An array of shows hit their lowest ratings point of the season during the period measured, The Times reported.

Cable networks that usually benefit from viewers leaving network programming also saw declines--a less dramatic 2 percent slide during the four-week period.

TV executives attributed the decline to a change in viewer behavior.

"We are seeing the cumulative effect of nonlinear viewing," said Jeff Gaspin, a former head of entertainment at NBC. "I think we are at a tipping point in how people are going to watch shows."

Gaspin pointed to his own experience with AMC's Walking Dead, which he said he and his son watched on Netflix, Apple (Nasdaq:AAPL)'s iTunes and by recording it on a DVR until they caught up to the season finale, which they watched live.

"It was not nearly as good. The commercials broke the tension," he said. "We had watched the other episodes with blankets over our heads. I hate to say this to the AMC executives and everybody else in the business, but I will never watch Walking Dead live again."

Gaspin is not alone.

The former head of ABC Entertainment, Lloyd Braun, at this week's Digital Content NewFronts, said, "There is no reason anymore--for most of this kind of programming--to watch it live."

Nevertheless, he added, advertisers continue to pay top dollar for traditional network ad spots.

"What I think has been driving people crazy on the digital side, we've all seen these charts which show time spent on the Internet versus where the (ad) spend is going," said Braun, who now heads BermanBraun, an independent media company that develops television, feature film and digital programs. "There's this huge gap where the audience is spending time online and with tablets and smartphones, and the ad dollars are not commensurate with that."

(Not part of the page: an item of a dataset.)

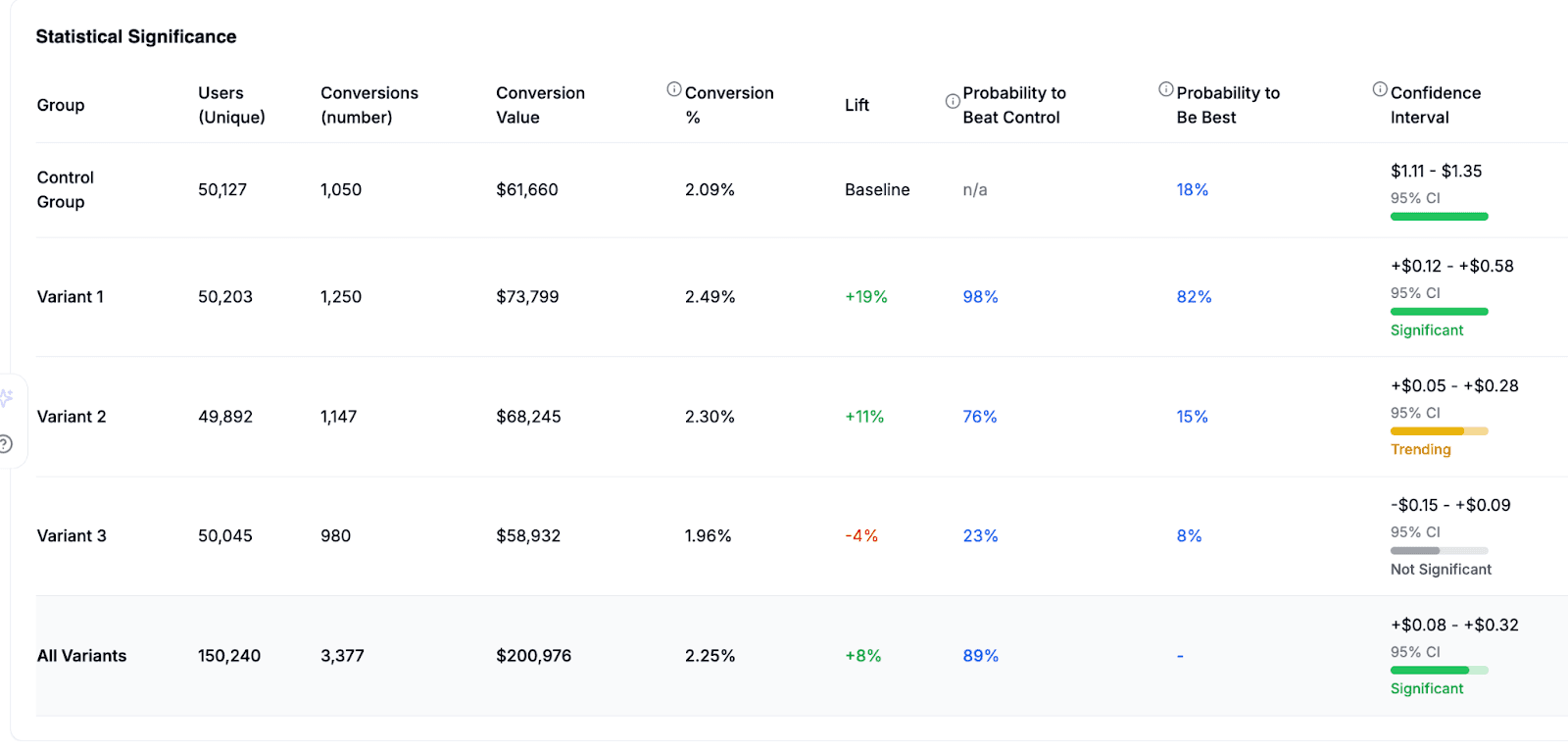Click Variant 2's 76% probability to beat control
This screenshot has width=1568, height=754.
(x=979, y=417)
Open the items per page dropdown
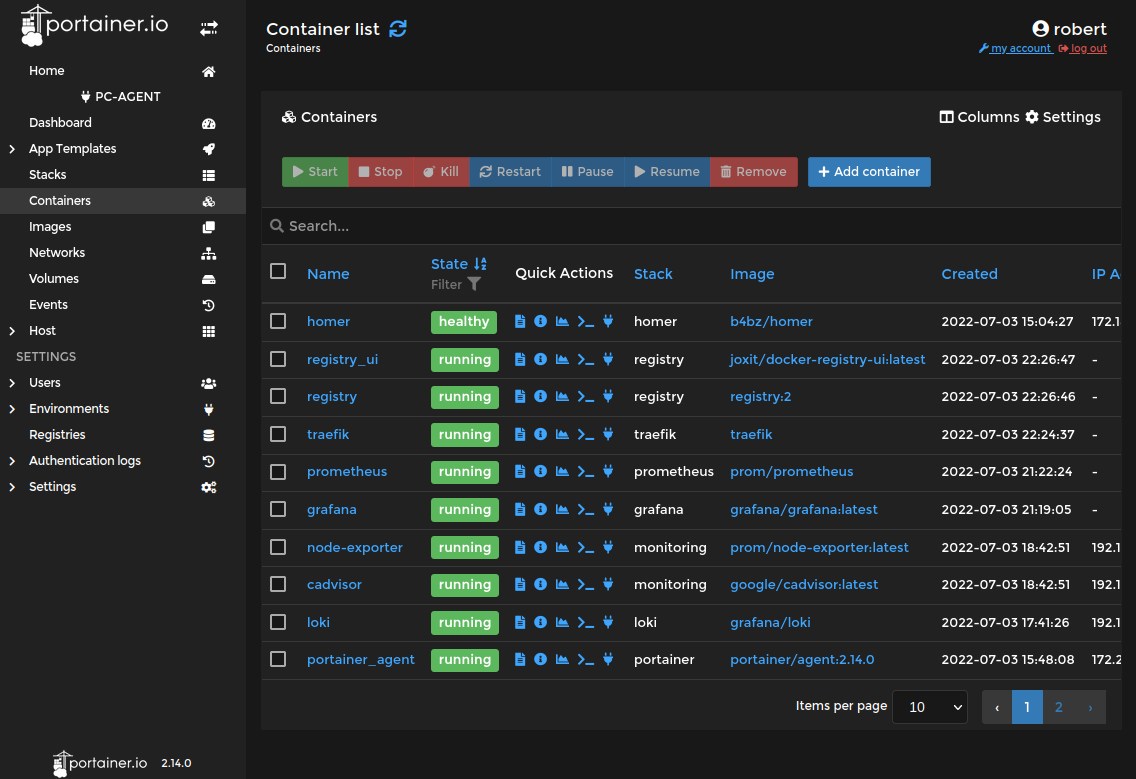Viewport: 1136px width, 779px height. pos(929,707)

Both points echo those made by Hulu CEO Jason Kilar more than a year ago in a blog posting titled "The Future of TV."

Kilar wrote that "traditional TV has too many ads," noting that "users have demonstrated that they will go to great lengths to avoid the advertising load."

He said that, aside from sports, viewers increasingly are turning to on-demand viewing to avoid commercials.

As for advertising, Kilar said the traditional model was dead.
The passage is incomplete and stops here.